» **EXCERPTED PASSAGE**:
┌────────

The following shows the code used to iterate through the videoID lists for each channel, upload the data to ElasticSearch.

UploadToES.py

import os
from google_auth_oauthlib.flow import InstalledAppFlow
import pickle
from datetime import datetime
from requests import api
from apiclient.discovery import build

from tqdm import tqdm
import requests
import json
import re
import time
import requests


Api_key = open("apikey.txt", 'r')
Api_key = str(Api_key.read())



if os.path.exists('token.pickle'):
    print('Loading Credentials From File...')
    with open('token.pickle', 'rb') as token:
        credentials = pickle.load(token)
        print(credentials.to_json())
else:
    credentials = ""

# This man saved my life:
# https://www.youtube.com/watch?v=th5_9woFJmk
# Bless him
# Corey Schafer



from google.auth.transport.requests import Request
# MAKE SURE REDIRECT IN GOOGLE CLOUD SERVICES CONSOLE IS http://localhost:8080/ WITH THE SLASH AFTERWARDS

# If there are no valid credentials available, then either refresh the token or log in.
if not credentials or not credentials.valid:
    if credentials and credentials.expired and credentials.refresh_token:
        print('Refreshing Access Token...\n\n\n')
        credentials.refresh(Request())
    else:
        print('Fetching New Tokens...\n\n\n')
        flow = InstalledAppFlow.from_client_secrets_file(
            'client_secret_3.json',
            scopes=[
                'https://www.googleapis.com/auth/youtube.readonly'
            ]
        )

        flow.run_local_server(port=8080, prompt='consent',
                              authorization_prompt_message='')

└────────

» **INFORMATION PROVIDED**:
┌────────

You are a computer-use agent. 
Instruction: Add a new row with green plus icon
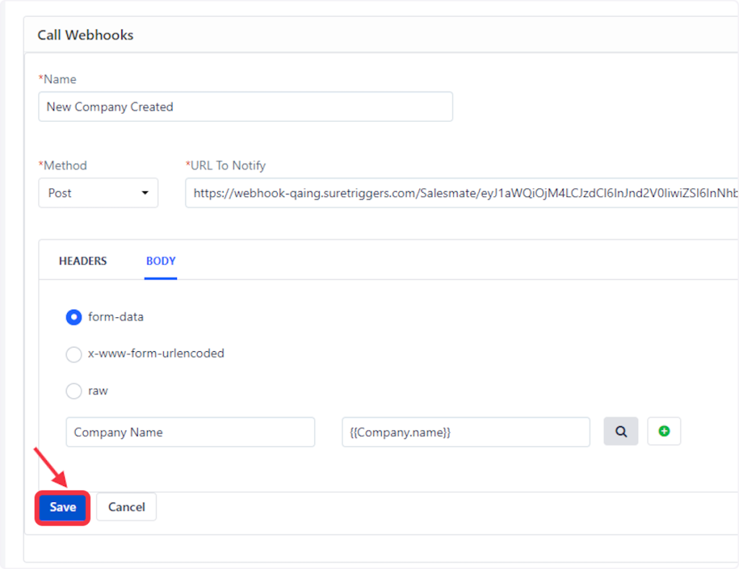664,431
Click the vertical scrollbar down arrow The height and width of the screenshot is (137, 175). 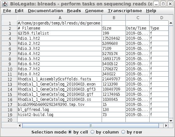point(171,120)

└────────

» **WORK TO COMPLETE**:
[1] In the UploadToES.py excerpt, how would you render the sentence "If there are no valid credentials available, then either refresh the token or log in." in Spanish?
[2] Could you return, word for word, the part of the UploadToES.py excerpt that opens with the words containing "if not credentials" and closes with "print('Fetching New Tokens...\n\n\n')"?
Work only from the text; the data plays no part here.

» **ANSWERS GIVEN**:
[1] Si no hay credenciales válidas disponibles, entonces actualiza el token o inicia sesión.

[2]
if not credentials or not credentials.valid:
    if credentials and credentials.expired and credentials.refresh_token:
        print('Refreshing Access Token...\n\n\n')
        credentials.refresh(Request())
    else:
        print('Fetching New Tokens...\n\n\n')